[Zope] DTML Syntax contd.

Martijn Faassen m.faassen@vet.uu.nl
Tue, 09 Nov 1999 17:24:24 +0100


Oliver Frommel wrote:

>could anyone explain the semantics of the various DTML constructs like ..
 
> foo
> _[foo]
> "_[foo]"
> "_['foo']"

First of all, we have the difference between this:

<dtml-var foo>

and this:

<dtml-var "foo">

These things actually mean:

<dtml-var name="foo">

and

<dtml-var expr="foo">

which makes things somewhat clearer. <dtml-var foo> tries to show the
object *named* foo. Showing an object means translating it to HTML
representation; in case of a property this simply means the value of the
property, in case of a DTML method this means executing the DTML
statements and returning the HTML result.

<dtml-var "foo"> does something else; it tries to evaluate the python
expression 'foo'. So you could say "foo + bar" or whatever.

Now, we'll get to _. Some ids in Zope which are valid in Zope are not
valid variable names in Python.
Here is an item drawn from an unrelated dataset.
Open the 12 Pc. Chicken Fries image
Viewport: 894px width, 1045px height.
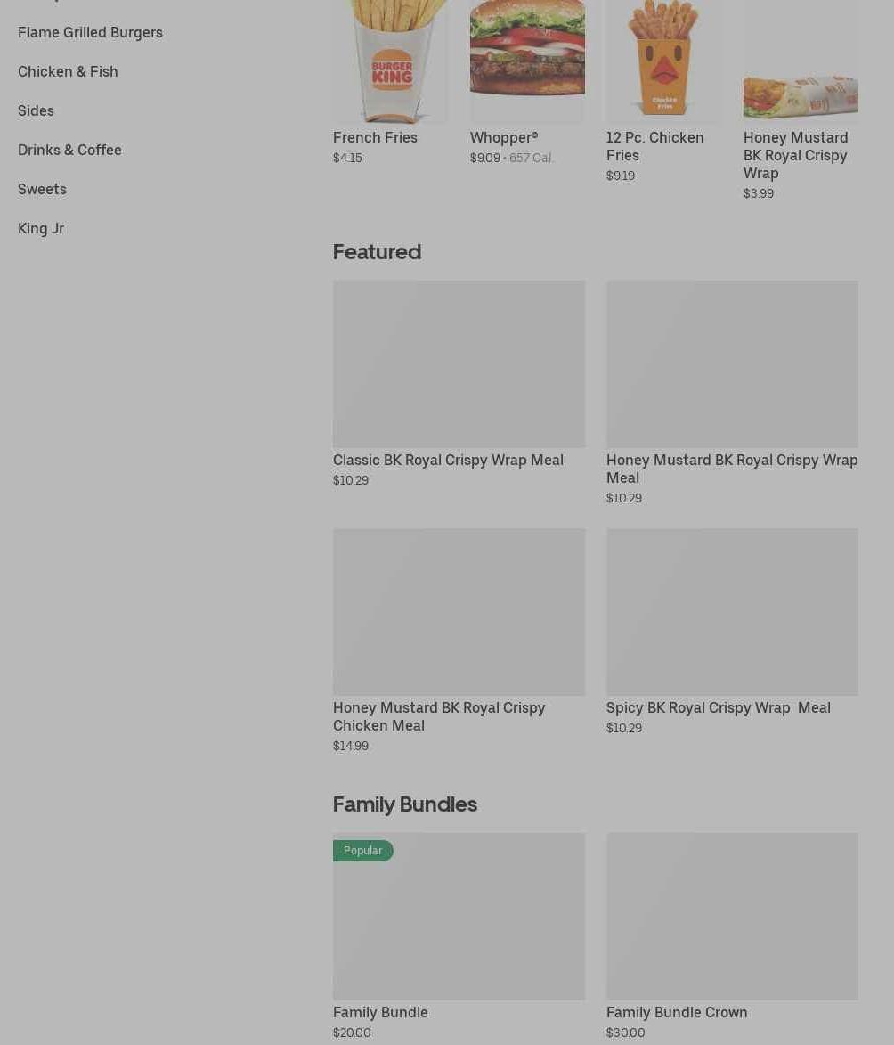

Basically, Python variable names must
start with an underscore or a letter, and may contain letters,
underscores and numbers. Python variables may not contain '-' or '.',
however, as they have special meanings in Python. 
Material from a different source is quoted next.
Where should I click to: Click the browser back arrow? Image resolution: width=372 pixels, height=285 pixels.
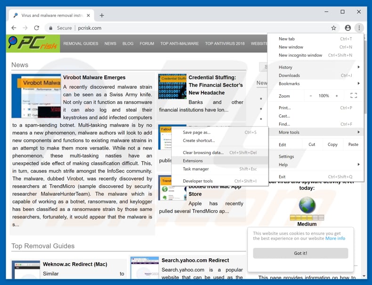tap(14, 28)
As an aside, I sometimes wonder if it hadn't been a better design
decision to disallow any non-Python name as a Zope id. The advantage of
the current scheme is that you can make objects with ids with 'foo.pdf'
which will result in a nice download, but perhaps a separate 'alias'
name for objects like that would've been a better idea. I don't know.
Maybe in Zope 3. ;)

So, sometimes you'd still like to access variables which contain special
characters. 'sequence-item' is such a weird freak; I seriously don't
know what possessed whomever came up with it not to call it
'sequence_item' as it'd make a lot of DTML look a *lot* cleaner.
Luckily, '_' comes to the rescue.

'_' is a special magic variable which is always accessible in DTML, and
it contains in a dictionary all the variables in the current 'namespace'
(and thus it would contain 'foo' and also 'sequence-item'. You get to
the elements of the dictionary in the normal Python way, with the []
subscript:

<dtml-var "_['sequence-item']">

Note that we want the variable with the name 'sequence-item', so we have
to put quotes around it (we use single quotes as we used double quotes
around the whole expression). If we *hadn't* put quotes around
sequence-item, it would've looked for the variable with a name equal to
the *contents* of 'sequence-item', whatever that may be. We can exploit
this in some cases.

Imagine that it depends on certain conditions whether we want to show
variable 'foo' or 'bar'. In fact, we've set the variable 'hoi' with the
name of the variable we want to display:

<dtml-call "REQUEST.set('hoi', 'bar')">

Alternatively we could've used the 'let' tag around it all:

<dtml-let hoi="'bar'">
..
</dtml-let>

(we need to put extra quotes around 'bar' here because the let tag
expects an expression, and this expression is a string).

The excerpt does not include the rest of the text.